The Rich Want Their Own Cities

From Honduras to California, the dreams of the rich are reshaping urban spaces into exclusive private domains. The future of our cities must not be ceded to elites striving to construct walled utopias.

Billionaires Building New California City Are Now Wooing Voters

A protestor speaks with members of the media outside a news conference for California Forever in Rio Vista, California, on January 17, 2024. (Philip Pacheco / Bloomberg via Getty Images)


In California, a group of tech and finance people are working on a secretive project to build a city in Solano County, near San Francisco. They are facing local opposition and criticism for the usual reasons: disagreeable tactics, strong-arm behavior, and utopian thinking that opponents allege will do more harm than good. The group leading the charge is called California Forever — a fact that ought to invite its own criticisms, not least because it sounds like something out of a James Bond film that has a 64 percent rating on Rotten Tomatoes.

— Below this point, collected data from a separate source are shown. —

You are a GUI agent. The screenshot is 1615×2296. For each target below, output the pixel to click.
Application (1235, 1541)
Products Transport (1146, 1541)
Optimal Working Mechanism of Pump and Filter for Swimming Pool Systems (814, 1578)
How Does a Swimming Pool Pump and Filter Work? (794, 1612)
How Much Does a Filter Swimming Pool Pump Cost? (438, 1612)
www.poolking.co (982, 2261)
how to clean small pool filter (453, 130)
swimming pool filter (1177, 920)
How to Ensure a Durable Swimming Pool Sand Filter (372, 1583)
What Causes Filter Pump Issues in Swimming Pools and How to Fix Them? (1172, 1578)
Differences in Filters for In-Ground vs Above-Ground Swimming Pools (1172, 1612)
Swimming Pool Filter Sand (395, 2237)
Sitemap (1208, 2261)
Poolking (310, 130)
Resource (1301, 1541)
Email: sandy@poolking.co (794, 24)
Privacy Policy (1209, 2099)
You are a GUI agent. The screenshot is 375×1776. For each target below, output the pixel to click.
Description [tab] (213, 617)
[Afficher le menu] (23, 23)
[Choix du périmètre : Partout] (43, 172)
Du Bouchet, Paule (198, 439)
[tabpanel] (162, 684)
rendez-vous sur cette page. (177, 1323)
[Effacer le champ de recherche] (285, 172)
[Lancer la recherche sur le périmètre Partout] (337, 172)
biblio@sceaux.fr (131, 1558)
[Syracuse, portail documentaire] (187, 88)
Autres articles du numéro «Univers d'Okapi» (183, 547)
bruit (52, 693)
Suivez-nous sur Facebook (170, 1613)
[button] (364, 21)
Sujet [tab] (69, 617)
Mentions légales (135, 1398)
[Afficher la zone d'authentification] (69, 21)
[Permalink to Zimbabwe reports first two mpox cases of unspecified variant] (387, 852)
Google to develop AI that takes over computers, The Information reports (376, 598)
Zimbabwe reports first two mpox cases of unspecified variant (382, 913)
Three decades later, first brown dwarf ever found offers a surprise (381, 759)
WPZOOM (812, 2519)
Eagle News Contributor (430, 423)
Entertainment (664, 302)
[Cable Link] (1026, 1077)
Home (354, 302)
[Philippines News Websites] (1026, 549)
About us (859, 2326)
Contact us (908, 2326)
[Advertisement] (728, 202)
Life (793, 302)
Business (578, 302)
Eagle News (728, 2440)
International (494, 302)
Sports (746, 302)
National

In Honduras, a group known as Próspera Inc. is building a libertarian city, labeled by Reason as “a radical experiment in private governance.” As Zach Weissmueller reports for the magazine, the company’s cofounder and CEO, Erick Brimen, says the city, called Próspera Village, “is not a location” but rather “a platform that delivers governance as a service in partnership with host governments that create a legal framework that allows that public-private partnership to emerge.”

Taken together, these extravagant undertakings by the rich indeed resemble the plot of a James Bond movie. They’re a bit like Quantum of Solace, with the antagonists infused with a touch more Ayn Rand influence. But this comparison arises only because the projects seem cartoonish and quixotic. At their best, they’re evocative of Bond-villain chicanery. At their worst, however, they recall the dystopia of the Matt Damon vehicle, Elysium, in which elites have decamped for a luxurious space habitat, leaving the rest of humanity to toil and perish on a polluted and blighted Earth.